La Grecia – e Atene soprattutto – dopo tempi molto bui, sta cominciando a risollevarsi. Cosa ci può dire al riguardo? Esiste un welfare attivo in campo culturale?
Mi chiedo se le cose stiano davvero così o se questo è solo un pio desiderio da parte nostra. Tuttavia, possiamo dire che le cose stanno migliorando, almeno in piccola misura. Ho molti dubbi sul fatto che il governo percepisca la cultura e l’arte come delle vere necessità, come un bene inestimabile o uno strumento per offrire conforto alle persone. Attualmente, non esiste un welfare per il settore culturale. Quel poco che in passato abbiamo avuto è saltato con la crisi. Ora siamo nel bel mezzo di un periodo pre-elettorale. Sia il governo che l’opposizione promettono molte cose. L’esperienza ci ha insegnato che i vasi vuoti risuonano di più. È impossibile sostenere la cultura senza soldi e, al momento, non ce ne sono o almeno non si spende denaro in questo campo.

• [Compito 1]
Nel testo sulla cultura in Grecia, che cosa è successo al poco welfare culturale che c'era in passato?
• [Compito 2]
Ripeti il passo del testo sulla cultura in Grecia compreso tra "Mi chiedo se" e "in questo campo.", estremi inclusi.

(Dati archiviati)
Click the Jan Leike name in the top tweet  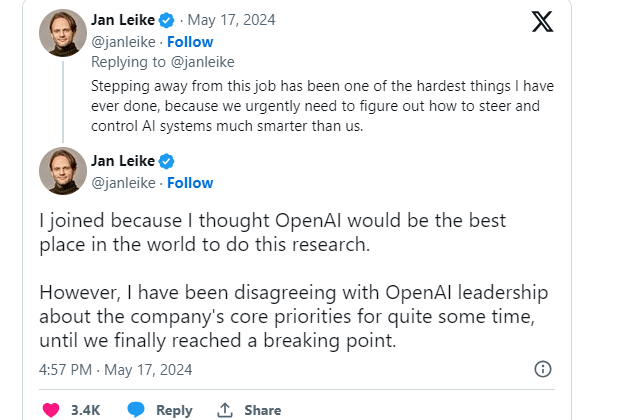pyautogui.click(x=123, y=20)
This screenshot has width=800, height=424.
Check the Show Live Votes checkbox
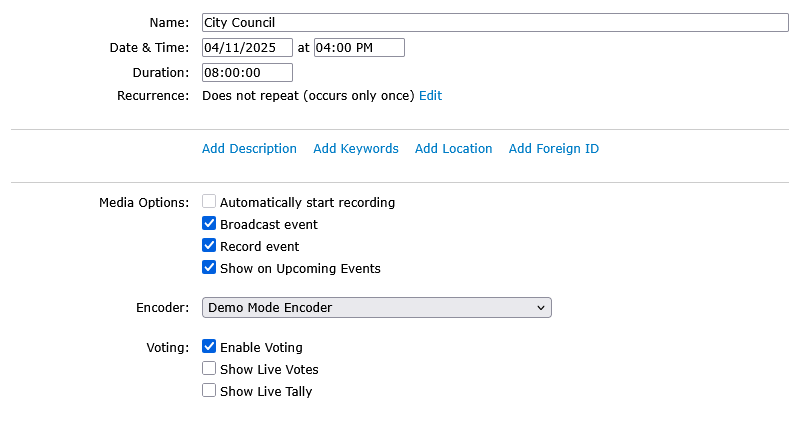(209, 369)
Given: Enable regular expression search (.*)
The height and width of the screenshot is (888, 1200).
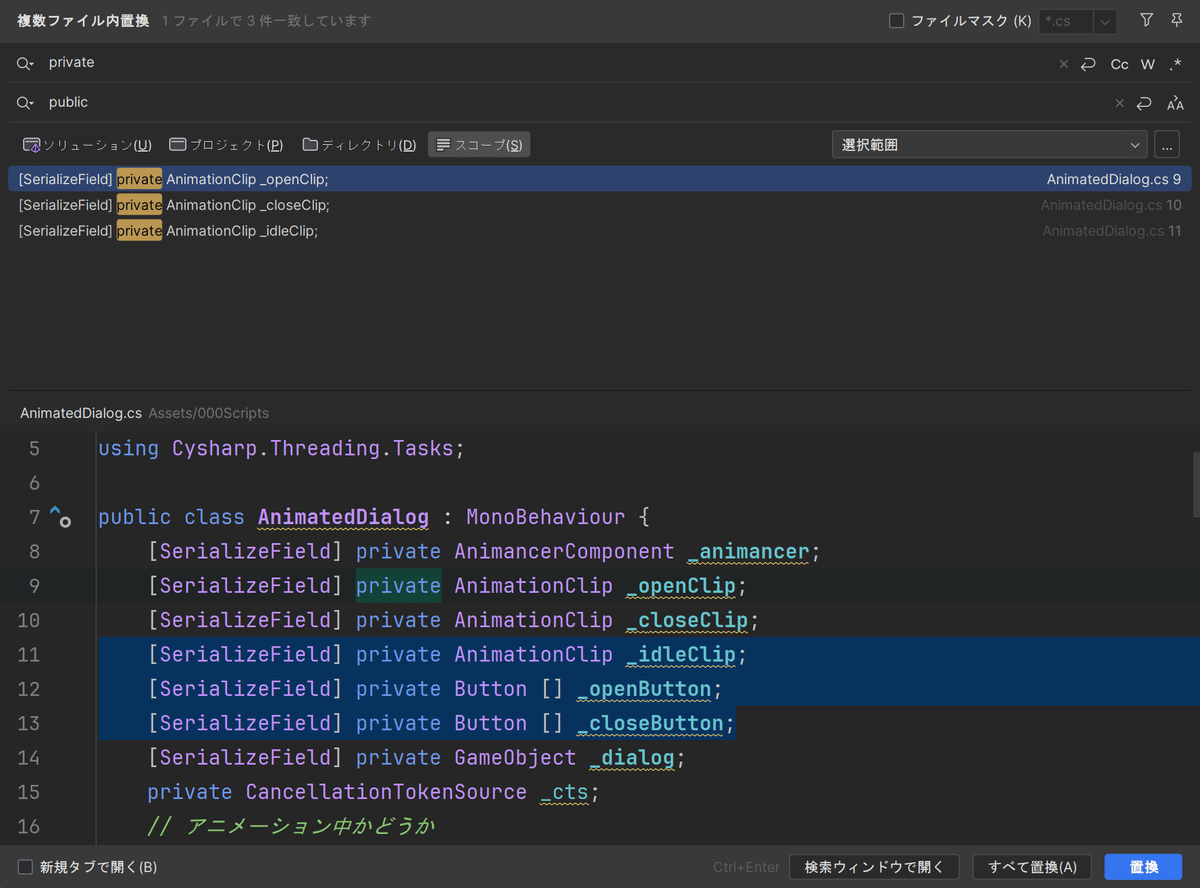Looking at the screenshot, I should click(x=1175, y=64).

• [Risposta finale 1]
È saltato con la crisi.

• [Risposta finale 2]
Mi chiedo se le cose stiano davvero così o se questo è solo un pio desiderio da parte nostra. Tuttavia, possiamo dire che le cose stanno migliorando, almeno in piccola misura. Ho molti dubbi sul fatto che il governo percepisca la cultura e l’arte come delle vere necessità, come un bene inestimabile o uno strumento per offrire conforto alle persone. Attualmente, non esiste un welfare per il settore culturale. Quel poco che in passato abbiamo avuto è saltato con la crisi. Ora siamo nel bel mezzo di un periodo pre-elettorale. Sia il governo che l’opposizione promettono molte cose. L’esperienza ci ha insegnato che i vasi vuoti risuonano di più. È impossibile sostenere la cultura senza soldi e, al momento, non ce ne sono o almeno non si spende denaro in questo campo.